_Problem to work on_
Go through the listing below, and from the line containing "This screenshot has height=1029, width=1819." through its last line, transcribe every line exactly, skipping pictures.

_Material supplied_
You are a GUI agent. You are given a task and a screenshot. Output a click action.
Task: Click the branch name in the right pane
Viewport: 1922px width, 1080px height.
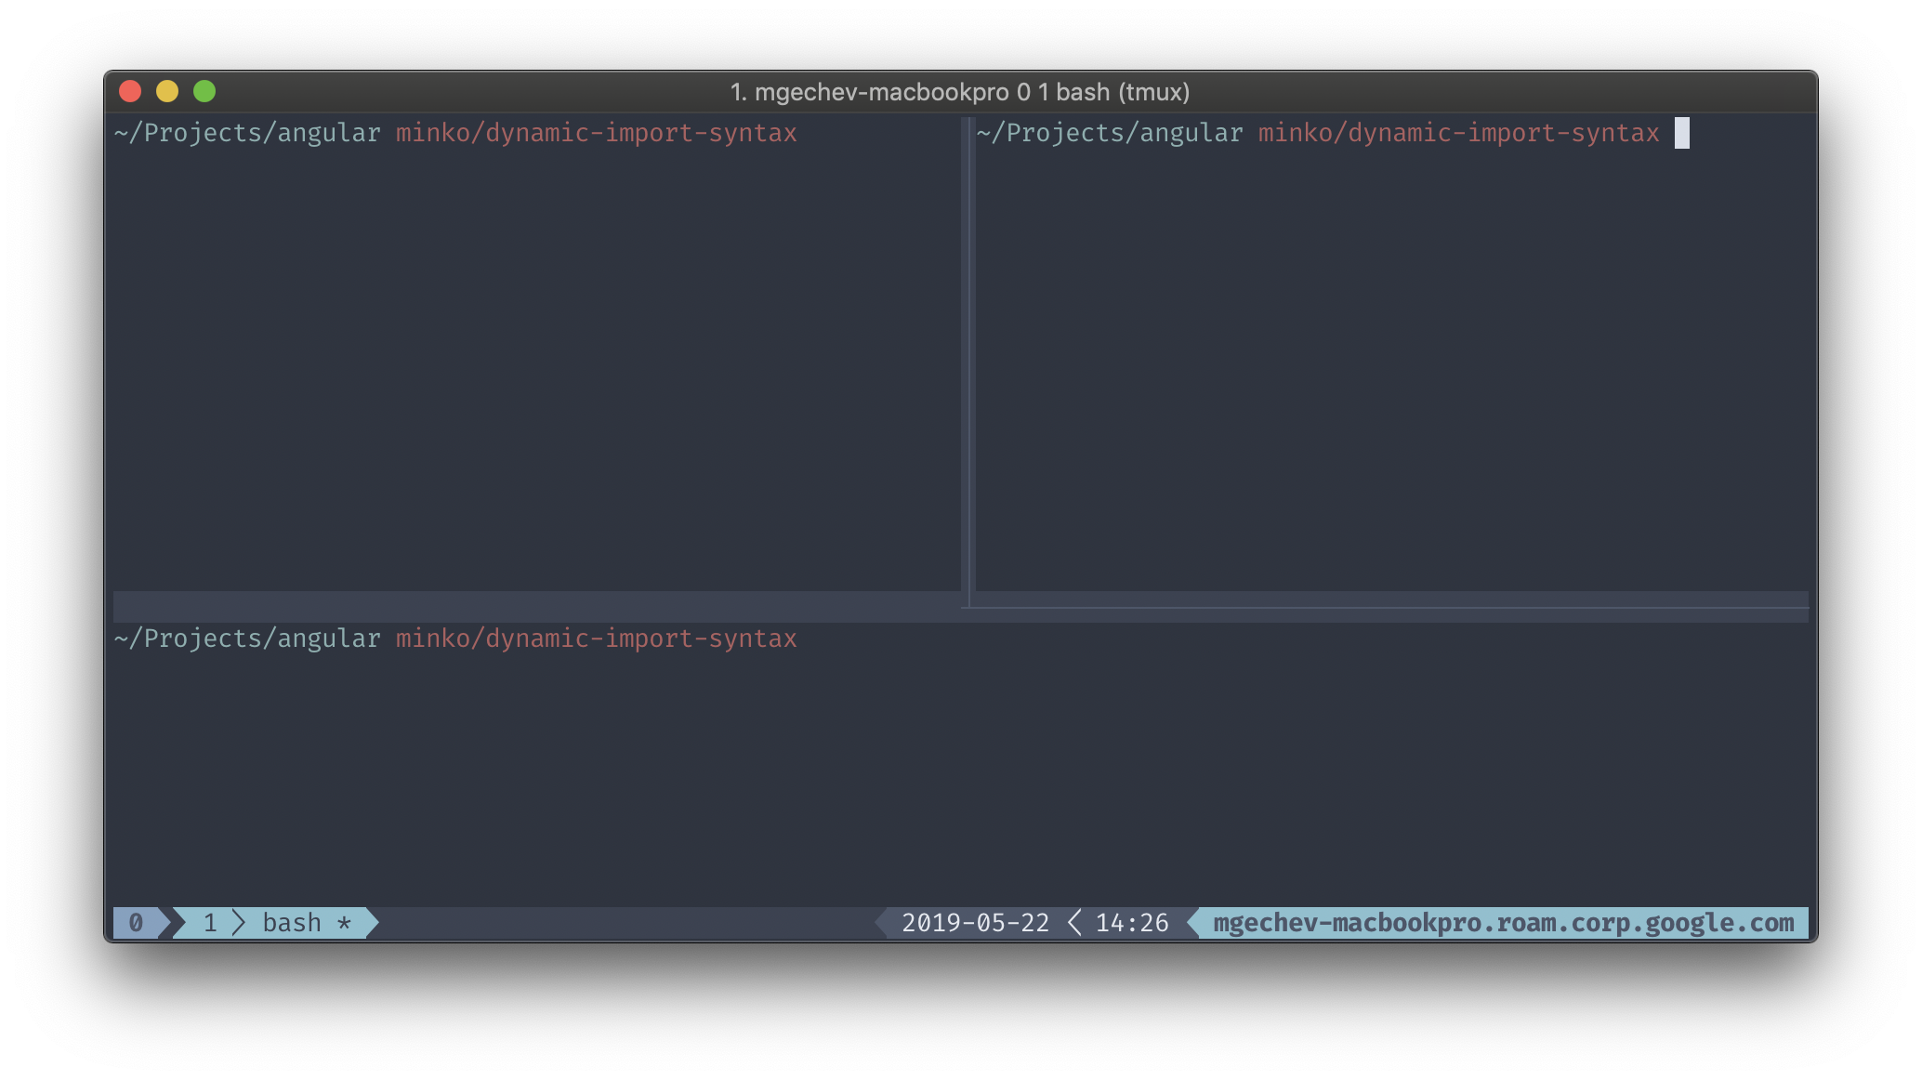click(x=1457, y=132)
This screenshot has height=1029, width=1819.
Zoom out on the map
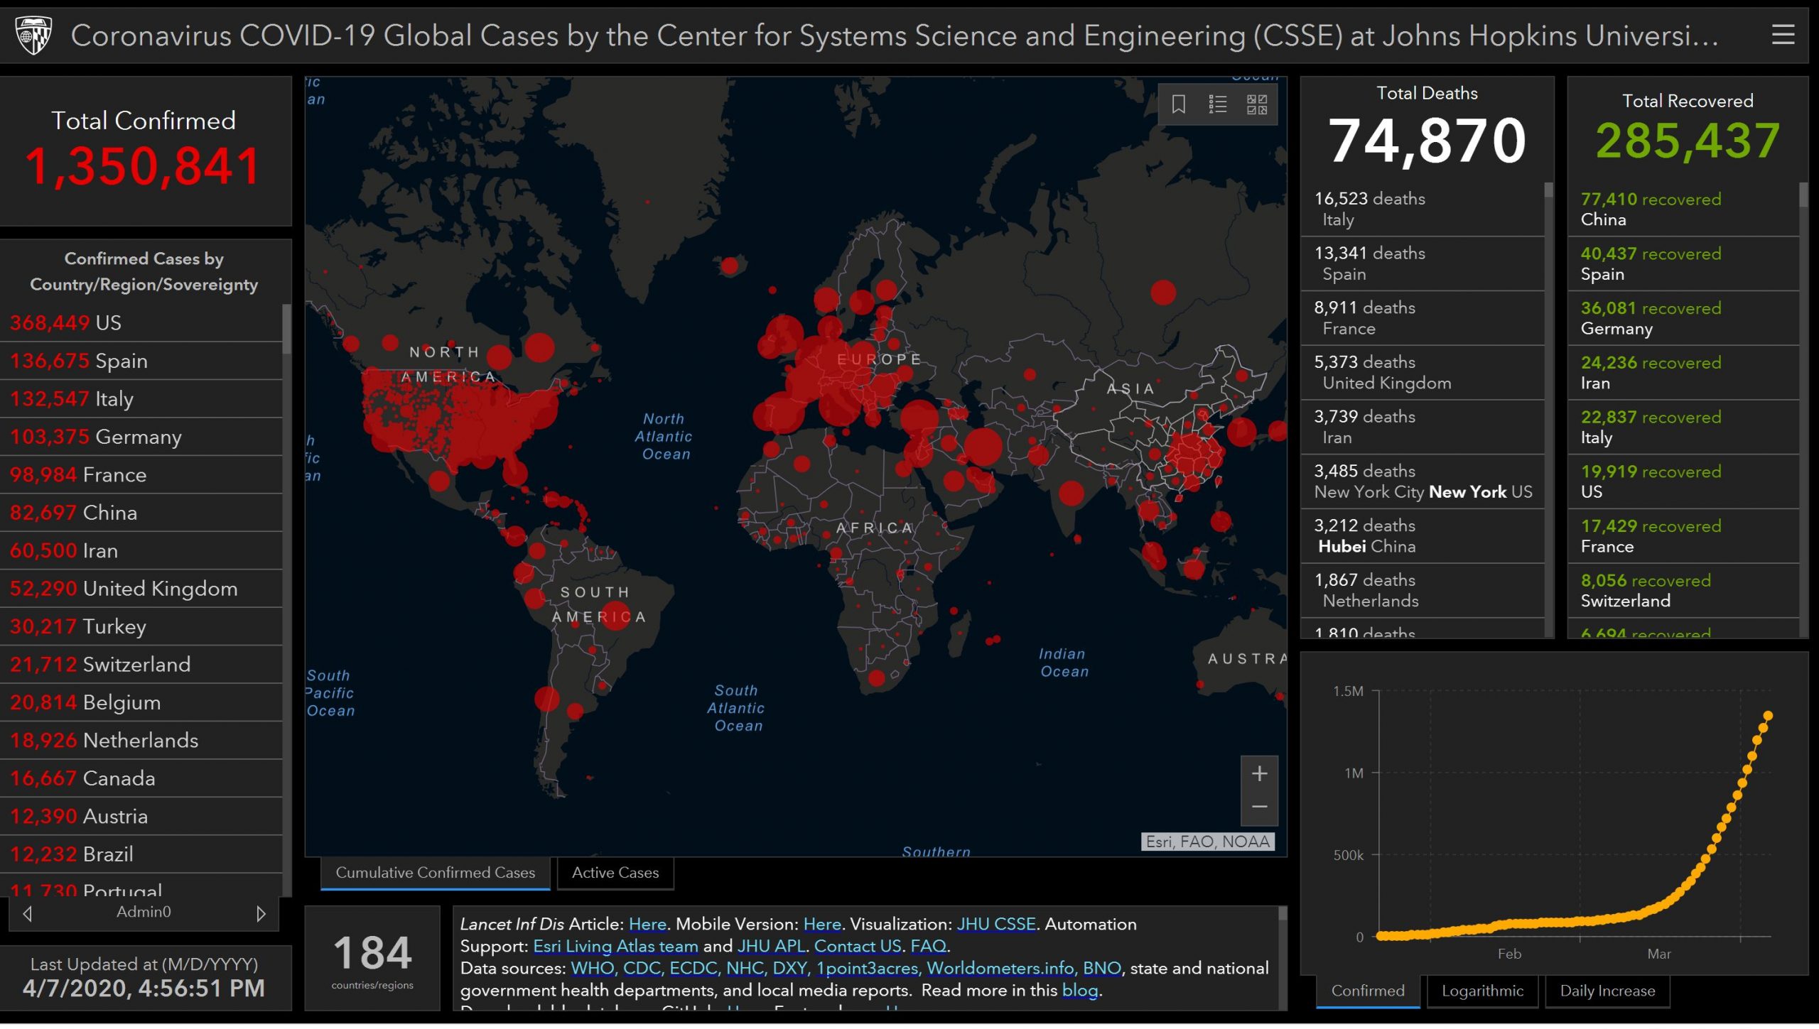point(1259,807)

_Exercise output_
This screenshot has height=1029, width=1819.
Zoom out on the map
point(1259,807)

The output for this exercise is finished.